I took a read through, and will likely adapt it to my game. In other words, I liked it. The rest of this post is generally a quibble, although obviously by the length, a quibble that I think is important.
I do think that the ending could be problematic for a lot of players and/or characters. Some will do wetwork without much concern other than how it may hurt their karma/reputation. But others will have a lot more of an issue with it, and being put in a position where they agreed to an extraction and then are forced to either off the guy that they both extracted and helped arrange the extraction of, or else to have their reputation smeered ... well I know I'd be furious as a player. Changing part of my focus onto taking down Hudson would not be beyond the range of possible reactions -- depending on the character I was playing, I could imagine deciding that my goal with the character would be to capture, psychologically torture, then execute him, then retire the character as having turned too evil to enjoy playing him. Not saying that I'd go that far for sure, but it would certainly be in the range of reactions I'd consider.

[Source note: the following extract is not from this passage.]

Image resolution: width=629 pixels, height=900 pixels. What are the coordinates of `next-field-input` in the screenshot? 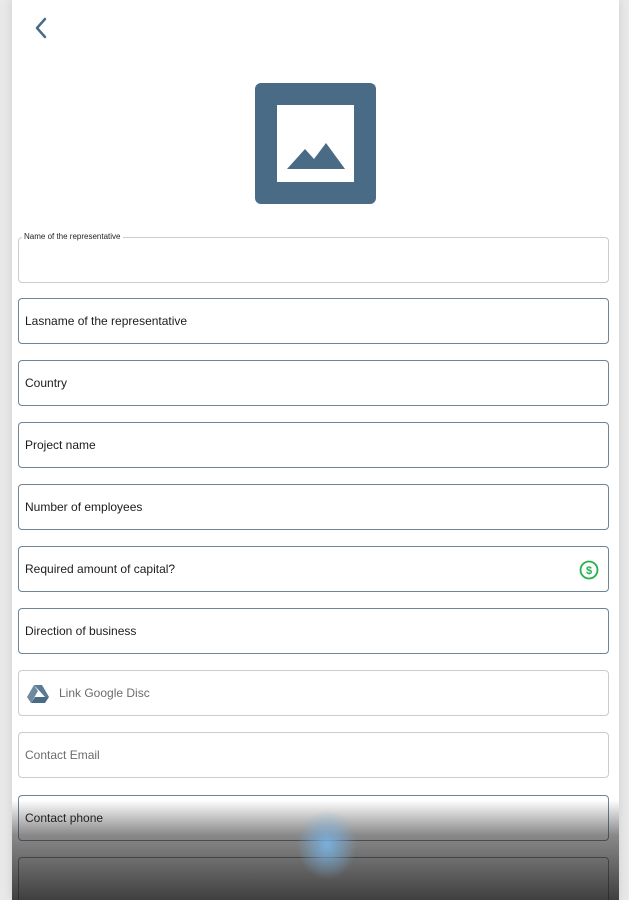 It's located at (314, 878).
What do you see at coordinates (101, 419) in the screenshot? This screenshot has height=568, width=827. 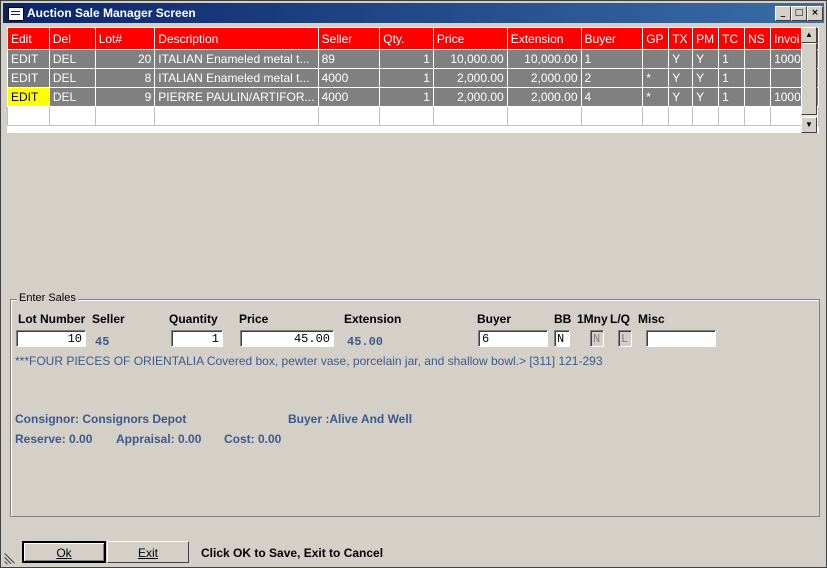 I see `consignor-info: Consignor: Consignors Depot` at bounding box center [101, 419].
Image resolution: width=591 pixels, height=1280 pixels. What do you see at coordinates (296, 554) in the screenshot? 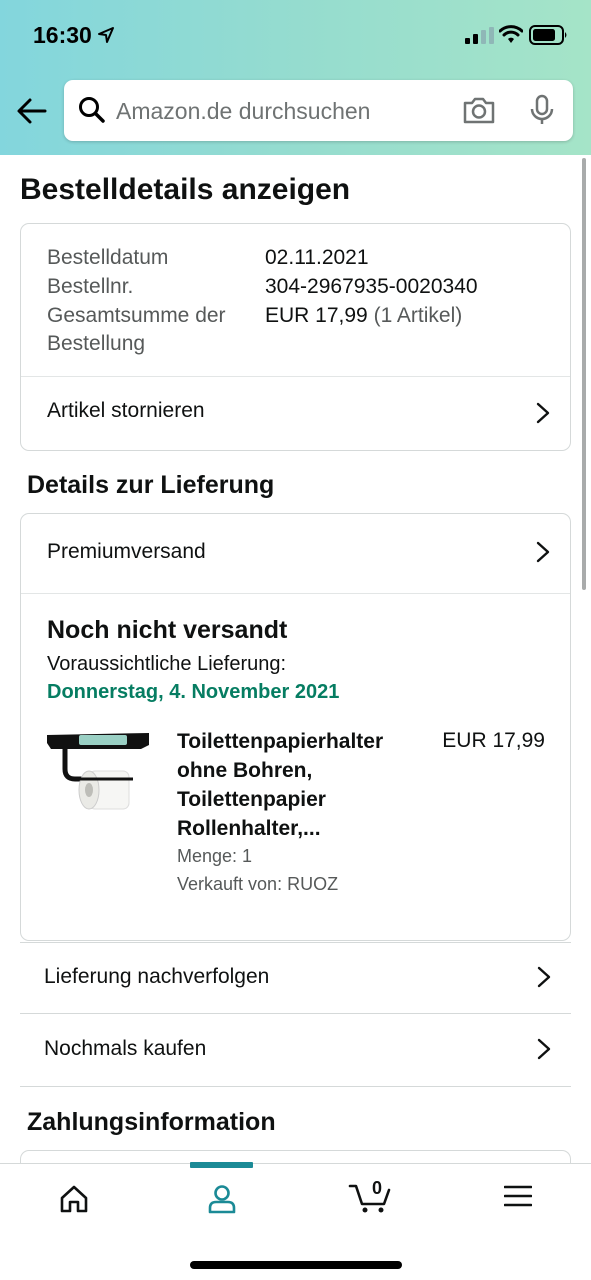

Not saying that a GM should never do things like this in SR. The world is nasty, the corps just don't value human life for its own sake very highly, etc. In fact it is exactly that sort of moral question that can really elevate a campaign, forcing characters to decide where they stand on some of these issues. But this sort of thing should, IMO, only be done with careful forethought and the expectation that it could impact the tone of the campaign.
So .... I'm looking to use this, but I'm trying to decide how flexible I'll be about 'clever' player plans to keep the guy alive, and exactly when this would work well.